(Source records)
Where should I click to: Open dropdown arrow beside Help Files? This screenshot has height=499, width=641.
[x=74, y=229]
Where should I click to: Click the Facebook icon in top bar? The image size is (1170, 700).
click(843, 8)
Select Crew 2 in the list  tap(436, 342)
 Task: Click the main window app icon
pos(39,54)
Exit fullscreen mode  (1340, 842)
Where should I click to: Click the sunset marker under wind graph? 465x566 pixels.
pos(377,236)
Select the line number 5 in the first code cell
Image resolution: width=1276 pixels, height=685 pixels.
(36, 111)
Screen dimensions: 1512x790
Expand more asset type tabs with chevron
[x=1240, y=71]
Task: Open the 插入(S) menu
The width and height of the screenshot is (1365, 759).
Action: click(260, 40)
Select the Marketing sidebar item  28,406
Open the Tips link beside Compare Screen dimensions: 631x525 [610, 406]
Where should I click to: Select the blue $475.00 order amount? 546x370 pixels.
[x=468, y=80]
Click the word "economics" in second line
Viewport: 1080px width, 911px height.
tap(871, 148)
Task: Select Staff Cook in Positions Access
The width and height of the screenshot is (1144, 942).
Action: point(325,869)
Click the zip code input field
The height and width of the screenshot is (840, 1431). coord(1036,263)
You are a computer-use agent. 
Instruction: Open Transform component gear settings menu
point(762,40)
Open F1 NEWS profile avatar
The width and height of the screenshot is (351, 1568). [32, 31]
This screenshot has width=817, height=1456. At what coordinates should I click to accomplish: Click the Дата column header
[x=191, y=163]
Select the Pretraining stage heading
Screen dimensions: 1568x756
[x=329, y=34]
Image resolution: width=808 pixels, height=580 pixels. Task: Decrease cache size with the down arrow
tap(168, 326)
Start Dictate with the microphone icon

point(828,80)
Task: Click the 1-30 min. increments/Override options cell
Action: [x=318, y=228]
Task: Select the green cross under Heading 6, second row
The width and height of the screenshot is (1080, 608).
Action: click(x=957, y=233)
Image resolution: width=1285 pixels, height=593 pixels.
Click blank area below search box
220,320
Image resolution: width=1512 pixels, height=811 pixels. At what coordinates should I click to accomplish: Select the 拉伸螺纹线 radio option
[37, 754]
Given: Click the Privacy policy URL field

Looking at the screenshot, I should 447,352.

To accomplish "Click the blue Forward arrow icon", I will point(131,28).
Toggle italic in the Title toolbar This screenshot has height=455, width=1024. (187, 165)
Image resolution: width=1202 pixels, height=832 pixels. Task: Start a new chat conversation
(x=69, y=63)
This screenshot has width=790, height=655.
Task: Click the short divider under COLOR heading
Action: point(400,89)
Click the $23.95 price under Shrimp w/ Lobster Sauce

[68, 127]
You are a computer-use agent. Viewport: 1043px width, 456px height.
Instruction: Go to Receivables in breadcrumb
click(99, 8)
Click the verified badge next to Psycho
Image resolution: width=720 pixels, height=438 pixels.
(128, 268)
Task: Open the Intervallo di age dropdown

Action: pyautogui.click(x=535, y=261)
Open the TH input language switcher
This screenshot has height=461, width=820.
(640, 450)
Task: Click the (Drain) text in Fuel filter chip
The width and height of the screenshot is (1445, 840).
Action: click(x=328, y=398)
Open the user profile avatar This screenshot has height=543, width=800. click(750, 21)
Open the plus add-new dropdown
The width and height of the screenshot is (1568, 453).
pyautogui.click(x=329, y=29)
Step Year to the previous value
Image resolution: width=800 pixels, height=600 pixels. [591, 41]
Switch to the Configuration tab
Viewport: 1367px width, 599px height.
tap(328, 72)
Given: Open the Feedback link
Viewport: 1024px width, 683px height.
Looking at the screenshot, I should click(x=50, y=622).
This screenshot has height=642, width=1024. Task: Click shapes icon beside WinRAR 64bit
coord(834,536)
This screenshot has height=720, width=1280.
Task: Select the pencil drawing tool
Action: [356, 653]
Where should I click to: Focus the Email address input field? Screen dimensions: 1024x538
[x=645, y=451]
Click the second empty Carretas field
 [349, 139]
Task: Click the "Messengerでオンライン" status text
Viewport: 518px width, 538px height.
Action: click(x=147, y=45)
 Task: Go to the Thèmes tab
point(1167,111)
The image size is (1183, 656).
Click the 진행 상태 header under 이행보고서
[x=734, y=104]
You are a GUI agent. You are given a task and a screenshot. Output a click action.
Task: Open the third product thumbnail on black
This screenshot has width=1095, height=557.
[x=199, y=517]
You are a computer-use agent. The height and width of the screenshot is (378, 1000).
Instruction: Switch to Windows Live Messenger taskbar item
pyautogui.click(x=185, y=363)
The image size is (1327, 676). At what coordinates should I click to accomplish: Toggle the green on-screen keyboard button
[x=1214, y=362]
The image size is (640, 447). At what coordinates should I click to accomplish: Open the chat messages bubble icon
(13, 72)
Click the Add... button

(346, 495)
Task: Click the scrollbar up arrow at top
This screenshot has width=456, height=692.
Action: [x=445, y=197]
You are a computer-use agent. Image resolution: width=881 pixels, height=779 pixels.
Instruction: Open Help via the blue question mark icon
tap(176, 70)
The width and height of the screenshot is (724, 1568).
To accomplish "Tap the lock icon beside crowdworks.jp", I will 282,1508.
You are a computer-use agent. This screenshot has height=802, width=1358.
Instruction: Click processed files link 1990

» **WHAT THIS TASK INVOLVES**
Nothing should appear in the answer except the lines above from the line with "Select Crew 2" through the line with "Click the word", both included, written out exactly.

» **ANSWER TO THE PROBLEM**
Select Crew 2 in the list  tap(436, 342)
 Task: Click the main window app icon
pos(39,54)
Exit fullscreen mode  (1340, 842)
Where should I click to: Click the sunset marker under wind graph? 465x566 pixels.
pos(377,236)
Select the line number 5 in the first code cell
Image resolution: width=1276 pixels, height=685 pixels.
(36, 111)
Screen dimensions: 1512x790
Expand more asset type tabs with chevron
[x=1240, y=71]
Task: Open the 插入(S) menu
The width and height of the screenshot is (1365, 759).
Action: click(260, 40)
Select the Marketing sidebar item  28,406
Open the Tips link beside Compare Screen dimensions: 631x525 [610, 406]
Where should I click to: Select the blue $475.00 order amount? 546x370 pixels.
[x=468, y=80]
Click the word "economics" in second line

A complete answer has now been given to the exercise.